According to AJ Bell’s data, between June 2023 and May 2024 there were 5.3 million prize winners, 80% of whom had netted multiple wins.
However, the average holding amongst those winners was a chunky £23,047 - far higher than the overall average holding, which currently stands at £5,185.
Let’s take the ‘average saver’ who decides to pay £5,406 into one of the instant access savings accounts paying 4.3%. Across a year they’d earn a guaranteed £237.09.
For illustrative purposes, let's assume that if the rate remained the same for 10 years, they’d earn £2,898, taking their total investment to over £8,304.
If that money was invested in Premium Bonds, the ‘average saver’ could win £1 million, absolutely nothing, or something in between. If you win nothing, the effect of inflation will erode the spending power of your money over time.
But while savings accounts provide more certainty, guaranteeing that you will at least earn something with your money, the experts we spoke to did point to some occasions where an investment in Premium Bonds could work within your overall financial plan.
Sarah Coles, Head of Personal Finance at Hargreaves Lansdown, told Saga Money: “[Premium Bonds] can be useful for larger sums you are holding for short period of time, because you have the chance of winning, but the money isn’t in there long enough to lose much of its spending power.
“This could be cash set aside for a tax bill or something like adapting your home."
Remembering inflation is important – while it’s impossible to take out a savings account that will always outpace inflation, any interest will offer some protection from your money losing value over time.
However, if an investment in Premium Bonds wins nothing, then the spending power of the money invested diminishes.
For example, if someone invested £1,000 in Premium Bonds today, and won nothing for 10 years (assuming inflation of 2%), their money would only be ‘worth’ around £820 by 2035, due to the increased cost of goods and services.

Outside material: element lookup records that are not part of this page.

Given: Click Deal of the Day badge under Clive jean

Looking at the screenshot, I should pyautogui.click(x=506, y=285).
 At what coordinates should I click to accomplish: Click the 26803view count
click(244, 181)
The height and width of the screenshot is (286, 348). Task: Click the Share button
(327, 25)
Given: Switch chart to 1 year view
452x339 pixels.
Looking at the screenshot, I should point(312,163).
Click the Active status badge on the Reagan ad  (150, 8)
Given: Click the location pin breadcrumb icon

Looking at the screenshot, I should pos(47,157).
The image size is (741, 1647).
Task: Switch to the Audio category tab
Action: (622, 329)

That said, Sarah Pennells points out Premium Bonds can be a practical place for savers with big bank balances to park some of their savings.
“Because prizes are tax free, savers who have already used their full ISA allowance - especially higher or additional rate taxpayers - [could] consider Premium Bonds as a home for cash savings,” she explains.

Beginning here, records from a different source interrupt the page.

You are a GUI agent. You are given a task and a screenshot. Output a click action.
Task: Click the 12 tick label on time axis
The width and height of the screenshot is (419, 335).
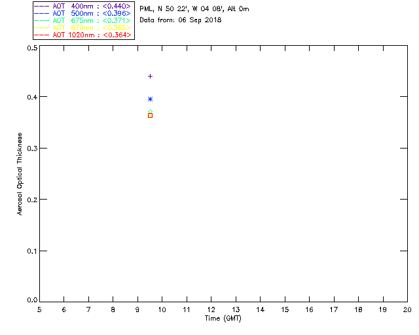(x=211, y=309)
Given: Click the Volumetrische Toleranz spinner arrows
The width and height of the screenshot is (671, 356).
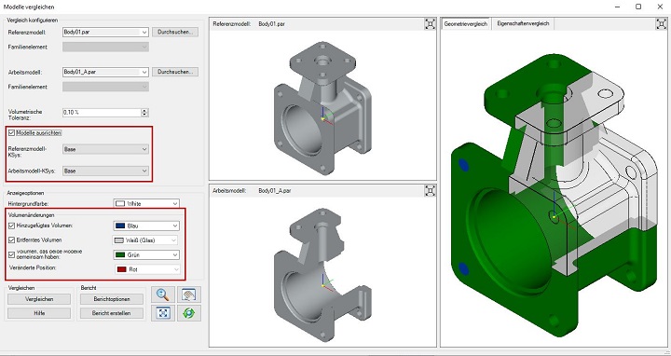Looking at the screenshot, I should [144, 112].
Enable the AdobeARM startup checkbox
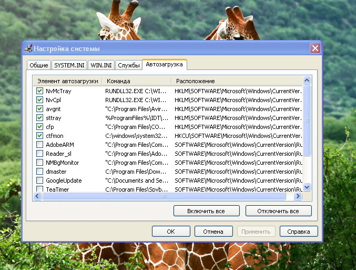 pyautogui.click(x=40, y=145)
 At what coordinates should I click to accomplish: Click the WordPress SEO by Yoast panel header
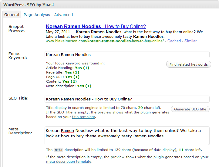[29, 4]

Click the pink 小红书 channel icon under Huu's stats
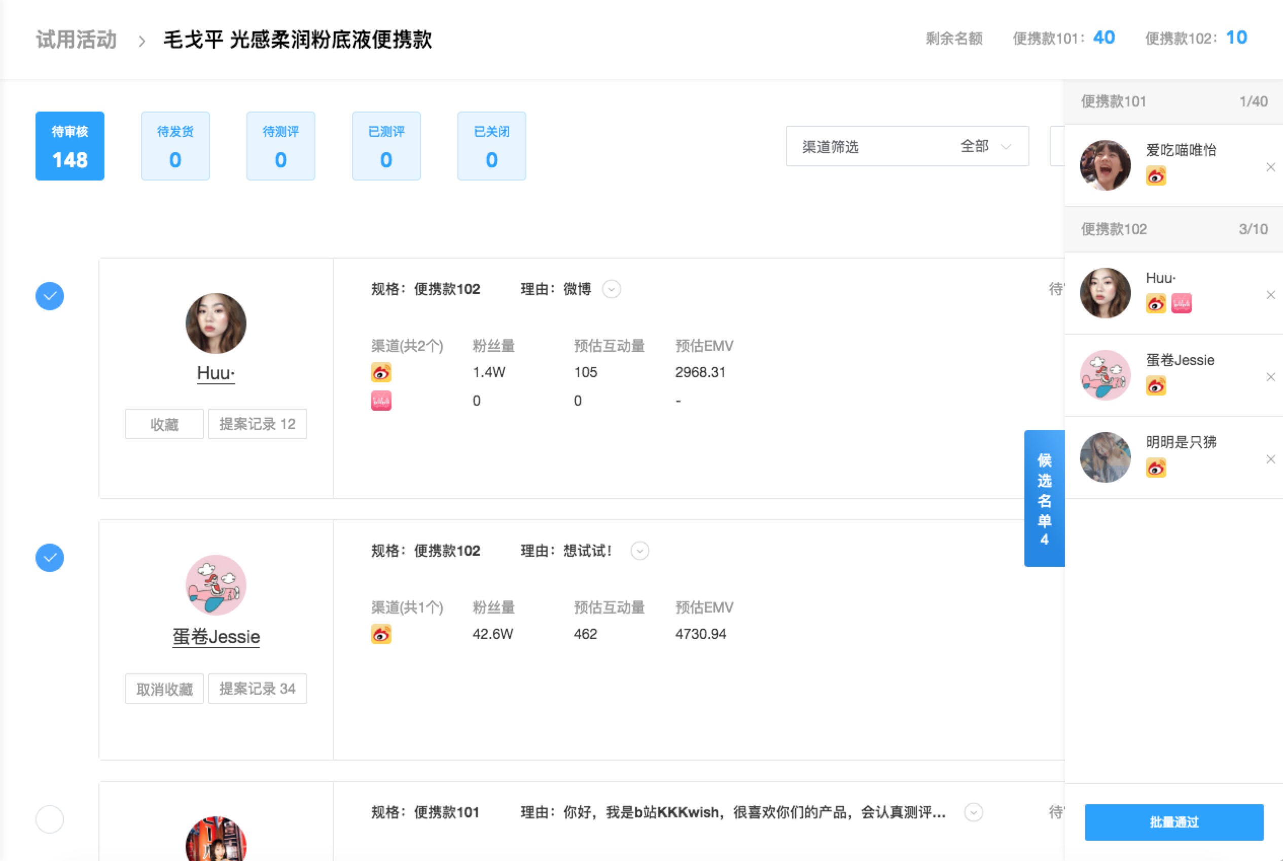point(382,400)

“While you can’t get access to money in Premium Bonds instantly, you can get it paid into your bank account within three working days.”
It’s important to consider the effect of tax on savings interest when comparing Premium Bonds with another savings account.
If someone had £50,000 to put into savings at 4.3%, they’d get £2,193 in interest per year – but would have to pay tax of £238.60 tax on it if they pay basic rate tax, £677.20 if they paid the higher rate or £986.85 if they pay the additional rate.
The amount of money left after tax in the example above could mean the tax-free nature of Premium Bonds becomes more attractive, depending on your situation. But don’t forget that ISAs are also tax-free (though your allowance is capped at £20,000 a year).
For some, an investment in Premium Bonds might not always be the best choice for their money. But for fans, they can inject a bit of fun and excitement into their financial plans, which goes a long way in explaining their enduring appeal.
"I can understand why people are so keen on the chance of a life-changing win, given that they get to keep their stake,” says Coles.
“It’s something I have used for cash I’ve saved to pay a tax bill. However, I don’t think of myself as particularly lucky – the only thing I ever won was some talc from a tombola when I was eight – so generally I prefer savings accounts.”
But with the opportunity to win big on the table, she acknowledges there will be no swaying some thrill seekers.
“My great aunt inherited a sum of money in her 70s and when it was suggested she pay off a small mortgage with it, she refused. She pointed out that she could afford the mortgage on her pension, and [investing it in Premium Bonds] might be her only chance of winning a fortune.”